Task statement:
An exact copy of the data is required, with no pictures in it.

BEGIN

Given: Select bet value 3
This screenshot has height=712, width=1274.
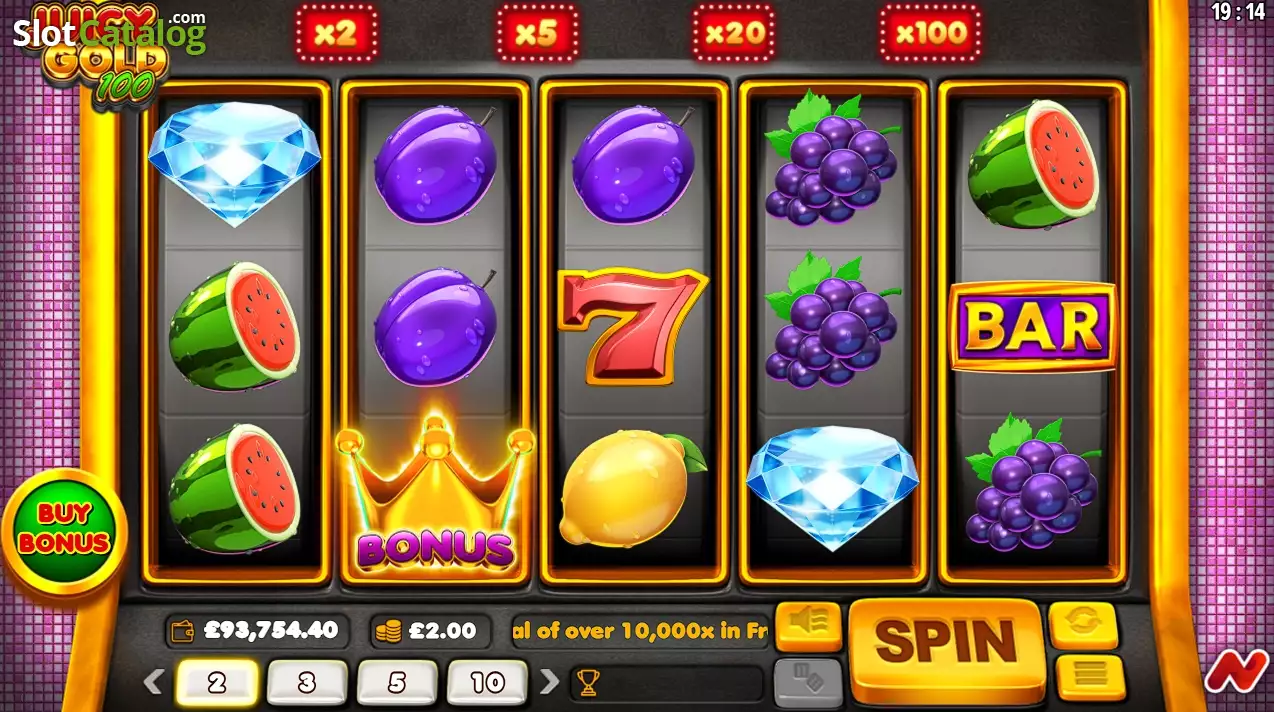Looking at the screenshot, I should [x=307, y=683].
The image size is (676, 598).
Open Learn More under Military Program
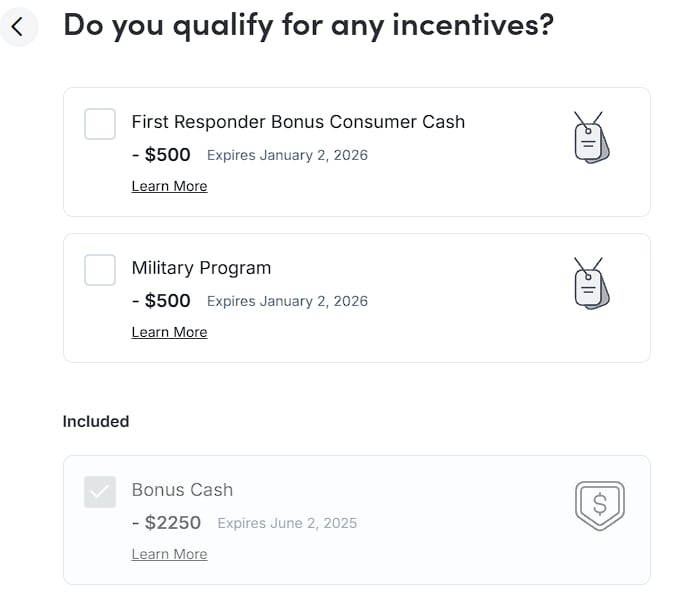point(169,332)

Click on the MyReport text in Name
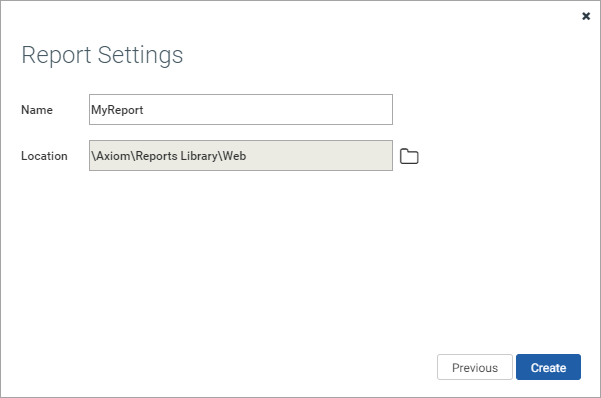(x=117, y=110)
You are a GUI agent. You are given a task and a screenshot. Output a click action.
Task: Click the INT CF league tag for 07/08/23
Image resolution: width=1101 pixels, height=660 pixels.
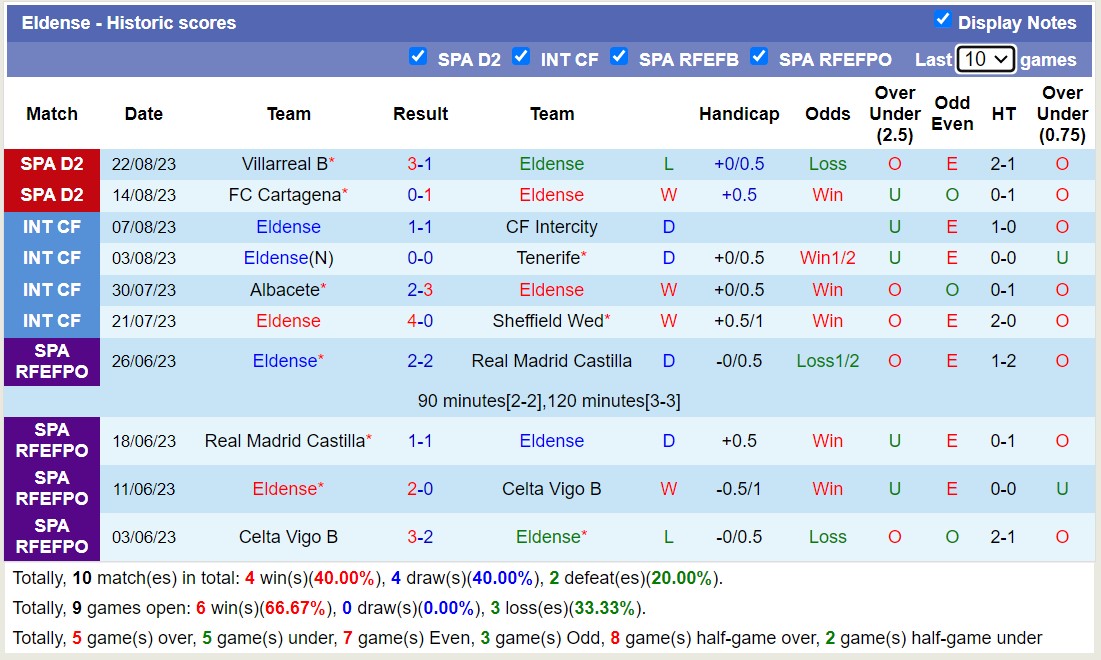[52, 227]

END

The completed task:
Given: Select bet value 3
This screenshot has height=712, width=1274.
Looking at the screenshot, I should [x=307, y=683].
The image size is (676, 598).
Open Learn More under Military Program
point(169,332)

Click on the MyReport text in Name
(x=117, y=110)
You are a GUI agent. You are given a task and a screenshot. Output a click action.
Task: Click the INT CF league tag for 07/08/23
Image resolution: width=1101 pixels, height=660 pixels.
[52, 227]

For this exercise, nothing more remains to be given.